Data extracted from a collection:

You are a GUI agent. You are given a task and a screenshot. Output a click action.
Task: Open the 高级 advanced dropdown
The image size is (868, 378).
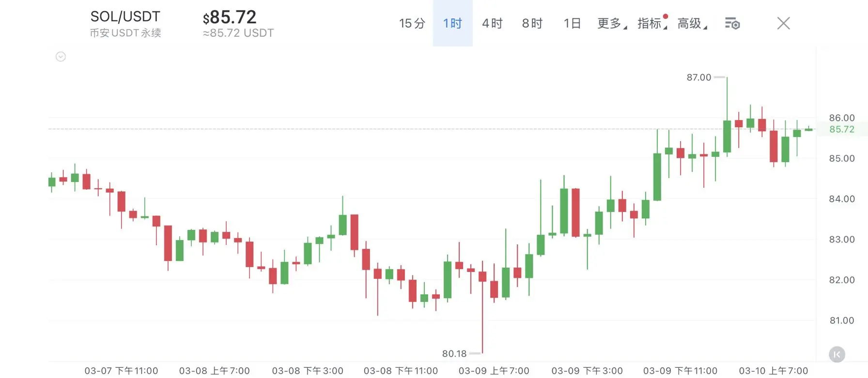point(692,23)
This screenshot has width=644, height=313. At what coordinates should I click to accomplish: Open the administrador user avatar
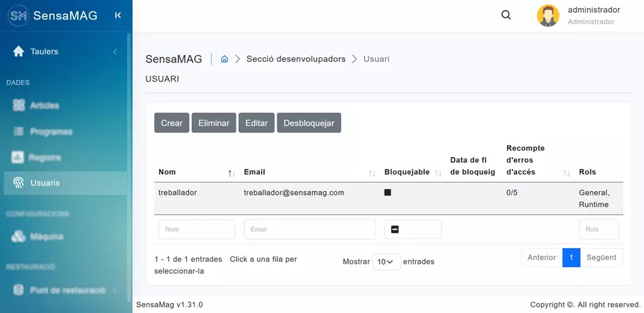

*Exercise requirements*:
Copy out every line of the data that includes "screenshot".

*Solution to the problem*:
You are a GUI agent. You are given a task and a screenshot. Output a click action.
This screenshot has width=644, height=313. At what coordinates should I click to accomplish: Open the administrador user avatar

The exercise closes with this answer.